READING TEXT -
## begin

I went to my nearby meadow at the beginning of the week, and where a couple of weeks ago there were 4 butterfly orchids in bud out of a total of around 25 plants, the dry weather has had a significant impact, shrivelling up the buds and the leaves.   There won't be any flowers this year, and given the state of the leaves they are unlikely to produce sizeable enough tubers for next year's plants to thrive.   I fear that this relatively short spell of continuous dry weather might well have seriously impaired this little population of orchids for two to three years.



On Skye I looked at correlations between orchid populations and climate parameters.  Now, in a more comprehensive study that is now in its fourth year, the landowner and I are undertaking a study of the population dynamics of butterfly orchids in a farm in the Chilterns.   I have carried out some climate comparisons, taking monthly data, but in the analysis I might in the past have missed the importance of some short term extremes such as the current drought.  Were it to rain heavily for a couple of days later this month the dry conditions day after day will be masked in the monthly total figure,  so in future analyses I am going to incorporate the number of days when no appreciable rain fell.  Heavy rain on a few days, with the ground drying out between bursts, is much less helpful than regular rainfall.

Meanwhile our study greater butterfly orchids in the Chilterns are just beginning to flower and I shall undertake a comprehensive count early next week, now that travel is less restricted.




I have been regularly moth trapping, and after a very slow start at the beginning of May, 2 nights ago I had 42 species (59 species year to date) several of which I had not seen before.   

Miller
There is a blackbird nesting in the honeysuckle along my fence in the garden.



Monday 27 April 2020

Enjoying the Lockdown

I think I have adapted well to confinement.   Staying close to home therefore (no more than 2 to 3 km away), the flowering plant count is now up to around 100 for April, and now includes Adder's-tongue fern, (Ophioglossum vulgatum) in a calcareous field at Coldharbour, which is I think a first for the Hook Norton hectad, but even more excitement came from finding 2 plants of Herb-Paris (Paris quadrifolium) for which there are a scattering of old records, but super to see, and one of my favourites.   I would not have been any near where I found it in any normal year, and there are still a few more corners nearby that I plan to explore, so there might be further delights to find

Herb Paris

Adder's-tongue Fern

I did stretch the rules a bit on Friday, but don't think I transgressed.  I drove 8 km to Wolford Wood, but then spent several hours there.  Lots of Early purple orchids (Orchis mascula) and of course bluebells, bluebells and yet more bluebells.



Early Purple Orchid

Early Purple Orchid
Meanwhile moths seem to have gone into lockdown.  The dry weather allowed me to put the trap out on 4 occasions in April but the counts have been derisory.  So far only 12 species year-to-date compared to 16 in 2019.


Wednesday 15 April 2020

House Arrest

Instead of Andalucia, the Chilterns and Dorset, the lockdown has meant Manor Farm, Coldharbour Farm, Belle Isle Farm and Court Farm at points east, west, north and south out of the village along footpaths no more than a couple of miles from home.  As I went, I counted flowering plants, just under 40 in each direction, but in aggregate over 70 in the last 10 days.   All of course common, and in another year I would have ignored them, but in these strange times....

## end

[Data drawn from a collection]

## begin

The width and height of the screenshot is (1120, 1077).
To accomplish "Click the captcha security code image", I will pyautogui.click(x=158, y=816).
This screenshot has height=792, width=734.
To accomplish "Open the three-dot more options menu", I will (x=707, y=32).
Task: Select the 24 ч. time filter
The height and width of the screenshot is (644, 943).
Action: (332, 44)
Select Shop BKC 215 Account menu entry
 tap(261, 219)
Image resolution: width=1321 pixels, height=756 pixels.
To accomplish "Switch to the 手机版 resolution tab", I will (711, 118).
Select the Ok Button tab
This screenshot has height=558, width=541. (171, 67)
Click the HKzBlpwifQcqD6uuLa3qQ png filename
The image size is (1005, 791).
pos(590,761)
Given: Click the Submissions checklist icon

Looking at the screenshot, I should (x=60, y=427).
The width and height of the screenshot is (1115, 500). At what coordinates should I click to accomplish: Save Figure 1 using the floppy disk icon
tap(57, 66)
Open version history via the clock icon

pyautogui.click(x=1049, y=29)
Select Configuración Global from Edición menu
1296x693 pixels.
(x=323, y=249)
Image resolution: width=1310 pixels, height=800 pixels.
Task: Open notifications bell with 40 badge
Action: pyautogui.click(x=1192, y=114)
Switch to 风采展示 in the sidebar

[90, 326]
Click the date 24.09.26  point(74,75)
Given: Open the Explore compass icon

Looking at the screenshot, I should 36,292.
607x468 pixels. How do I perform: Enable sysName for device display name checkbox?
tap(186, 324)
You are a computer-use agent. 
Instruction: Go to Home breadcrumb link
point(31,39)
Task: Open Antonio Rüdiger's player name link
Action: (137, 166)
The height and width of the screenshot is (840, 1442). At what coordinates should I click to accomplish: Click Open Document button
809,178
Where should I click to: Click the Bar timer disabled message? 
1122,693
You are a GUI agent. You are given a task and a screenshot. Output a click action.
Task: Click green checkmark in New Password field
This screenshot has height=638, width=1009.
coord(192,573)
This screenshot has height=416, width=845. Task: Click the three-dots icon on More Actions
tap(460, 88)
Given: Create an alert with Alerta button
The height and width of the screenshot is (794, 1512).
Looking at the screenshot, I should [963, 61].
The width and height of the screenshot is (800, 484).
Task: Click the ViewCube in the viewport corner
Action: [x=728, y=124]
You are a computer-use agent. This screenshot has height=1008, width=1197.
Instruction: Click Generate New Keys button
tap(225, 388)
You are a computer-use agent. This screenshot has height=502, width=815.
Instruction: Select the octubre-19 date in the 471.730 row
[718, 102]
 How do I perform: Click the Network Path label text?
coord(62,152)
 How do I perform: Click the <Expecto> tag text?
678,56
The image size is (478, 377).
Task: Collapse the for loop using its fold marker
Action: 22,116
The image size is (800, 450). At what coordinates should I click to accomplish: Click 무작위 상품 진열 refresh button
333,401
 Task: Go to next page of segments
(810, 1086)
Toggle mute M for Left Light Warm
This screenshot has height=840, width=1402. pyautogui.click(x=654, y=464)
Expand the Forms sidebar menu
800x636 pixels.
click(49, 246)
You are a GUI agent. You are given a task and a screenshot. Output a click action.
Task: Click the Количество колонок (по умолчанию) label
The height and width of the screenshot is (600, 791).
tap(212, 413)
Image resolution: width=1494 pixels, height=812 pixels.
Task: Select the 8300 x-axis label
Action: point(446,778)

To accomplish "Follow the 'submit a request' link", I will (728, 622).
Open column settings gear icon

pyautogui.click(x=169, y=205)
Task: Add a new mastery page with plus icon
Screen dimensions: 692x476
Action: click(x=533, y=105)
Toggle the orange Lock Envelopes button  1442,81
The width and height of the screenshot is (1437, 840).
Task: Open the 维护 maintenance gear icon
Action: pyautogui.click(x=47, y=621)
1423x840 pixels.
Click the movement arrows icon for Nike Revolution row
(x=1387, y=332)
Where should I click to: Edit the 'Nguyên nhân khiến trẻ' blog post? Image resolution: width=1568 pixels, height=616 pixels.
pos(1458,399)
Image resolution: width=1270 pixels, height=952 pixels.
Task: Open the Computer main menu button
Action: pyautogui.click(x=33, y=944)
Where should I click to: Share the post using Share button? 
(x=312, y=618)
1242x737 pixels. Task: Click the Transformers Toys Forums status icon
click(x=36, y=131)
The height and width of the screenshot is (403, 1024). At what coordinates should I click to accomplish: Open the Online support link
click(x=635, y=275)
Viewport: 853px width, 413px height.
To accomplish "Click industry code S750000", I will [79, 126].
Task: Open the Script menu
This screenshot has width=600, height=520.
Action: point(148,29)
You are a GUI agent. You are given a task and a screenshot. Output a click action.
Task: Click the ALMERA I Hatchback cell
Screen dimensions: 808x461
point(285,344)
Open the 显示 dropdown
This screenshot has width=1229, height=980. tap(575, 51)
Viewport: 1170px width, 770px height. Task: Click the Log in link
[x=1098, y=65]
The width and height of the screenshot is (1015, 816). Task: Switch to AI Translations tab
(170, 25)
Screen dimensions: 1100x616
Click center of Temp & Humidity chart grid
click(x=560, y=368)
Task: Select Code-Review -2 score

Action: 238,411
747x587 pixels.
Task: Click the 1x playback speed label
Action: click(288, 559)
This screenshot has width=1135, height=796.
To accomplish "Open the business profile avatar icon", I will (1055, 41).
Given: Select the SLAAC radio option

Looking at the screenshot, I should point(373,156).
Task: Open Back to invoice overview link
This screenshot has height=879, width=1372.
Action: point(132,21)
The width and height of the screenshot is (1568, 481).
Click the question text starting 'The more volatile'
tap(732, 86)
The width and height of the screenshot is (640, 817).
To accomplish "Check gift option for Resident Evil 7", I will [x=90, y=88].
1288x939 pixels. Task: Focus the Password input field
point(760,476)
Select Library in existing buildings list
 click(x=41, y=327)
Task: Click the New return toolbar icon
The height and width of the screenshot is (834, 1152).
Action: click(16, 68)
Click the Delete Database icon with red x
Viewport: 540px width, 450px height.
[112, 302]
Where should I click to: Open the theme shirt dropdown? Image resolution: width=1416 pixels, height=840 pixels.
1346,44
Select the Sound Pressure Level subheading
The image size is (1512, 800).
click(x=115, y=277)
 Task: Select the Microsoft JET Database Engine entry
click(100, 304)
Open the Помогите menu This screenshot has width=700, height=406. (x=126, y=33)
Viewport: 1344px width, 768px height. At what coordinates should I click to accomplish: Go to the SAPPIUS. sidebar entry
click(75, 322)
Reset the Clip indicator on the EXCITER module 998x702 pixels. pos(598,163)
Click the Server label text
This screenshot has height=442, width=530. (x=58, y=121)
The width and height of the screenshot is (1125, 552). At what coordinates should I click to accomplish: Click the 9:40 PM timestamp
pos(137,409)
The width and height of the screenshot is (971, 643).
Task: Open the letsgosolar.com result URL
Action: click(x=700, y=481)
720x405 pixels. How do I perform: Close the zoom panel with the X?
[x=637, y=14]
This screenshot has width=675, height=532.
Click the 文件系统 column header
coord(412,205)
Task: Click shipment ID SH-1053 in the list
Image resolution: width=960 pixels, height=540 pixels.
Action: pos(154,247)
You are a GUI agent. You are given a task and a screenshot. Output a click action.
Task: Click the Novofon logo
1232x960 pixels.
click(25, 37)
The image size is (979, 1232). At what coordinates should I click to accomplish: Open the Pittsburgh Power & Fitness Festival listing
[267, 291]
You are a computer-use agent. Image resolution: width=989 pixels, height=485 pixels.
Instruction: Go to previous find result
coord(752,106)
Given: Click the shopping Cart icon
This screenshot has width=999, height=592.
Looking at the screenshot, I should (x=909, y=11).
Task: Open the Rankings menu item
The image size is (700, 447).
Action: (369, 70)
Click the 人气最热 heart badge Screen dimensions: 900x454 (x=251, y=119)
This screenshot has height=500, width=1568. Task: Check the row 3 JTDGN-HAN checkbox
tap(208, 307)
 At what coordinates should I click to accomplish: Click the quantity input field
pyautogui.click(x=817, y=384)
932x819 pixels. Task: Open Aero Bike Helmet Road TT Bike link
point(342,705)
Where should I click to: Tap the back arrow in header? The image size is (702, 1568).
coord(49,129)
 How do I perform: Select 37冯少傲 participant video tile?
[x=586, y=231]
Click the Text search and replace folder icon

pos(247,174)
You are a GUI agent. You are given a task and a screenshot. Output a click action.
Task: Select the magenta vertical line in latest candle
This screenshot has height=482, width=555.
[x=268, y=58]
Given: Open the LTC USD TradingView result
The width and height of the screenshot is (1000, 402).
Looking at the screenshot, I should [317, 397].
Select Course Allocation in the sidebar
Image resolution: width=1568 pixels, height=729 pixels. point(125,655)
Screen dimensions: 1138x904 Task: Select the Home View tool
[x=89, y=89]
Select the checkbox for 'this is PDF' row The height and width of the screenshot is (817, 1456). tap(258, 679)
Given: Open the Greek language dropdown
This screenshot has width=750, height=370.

## end

EXERCISES -
• 1. According to the nature diary, what will be incorporated into future climate analyses of the orchid study?
• 2. Write a continuation of the nature diary, starting after its final sentence.
The lines above are not required for any of this work.

ANSWERS BELOW -
• 1. The number of days when no appreciable rain fell.

• 2.
In addition five butterflies (Orange-tip, Brimstone, Peacock, Small Tortoiseshell and Small White) four mammals (Roe Deer, Grey Squirrel, Rabbit, Hare), and at least 20 birds including a flock of maybe a hundred or more fieldfare, getting ready to fly north.

I found leaves of three orchids (Common twayblade, Common spotted, and Pyramidal) - I could be studying them quite intensively this year, being only a couple of kilometers away and within walking distance, whilst my normal study areas are out of bounds.







Sunday 8 March 2020

Early Spring at Foxholes

A couple of days of sunshine gave an opportunity to venture out along oozing mud, once recognised as footpaths.   I went to Foxholes yesterday, a BBOWT reserve near Bledington and Kingham, and mercifully was only hassled by one uncontrolled dog charging along despite the vain and pitiful cries of its owner to heel.  There are several signs asking for dogs to be kept on a short leash.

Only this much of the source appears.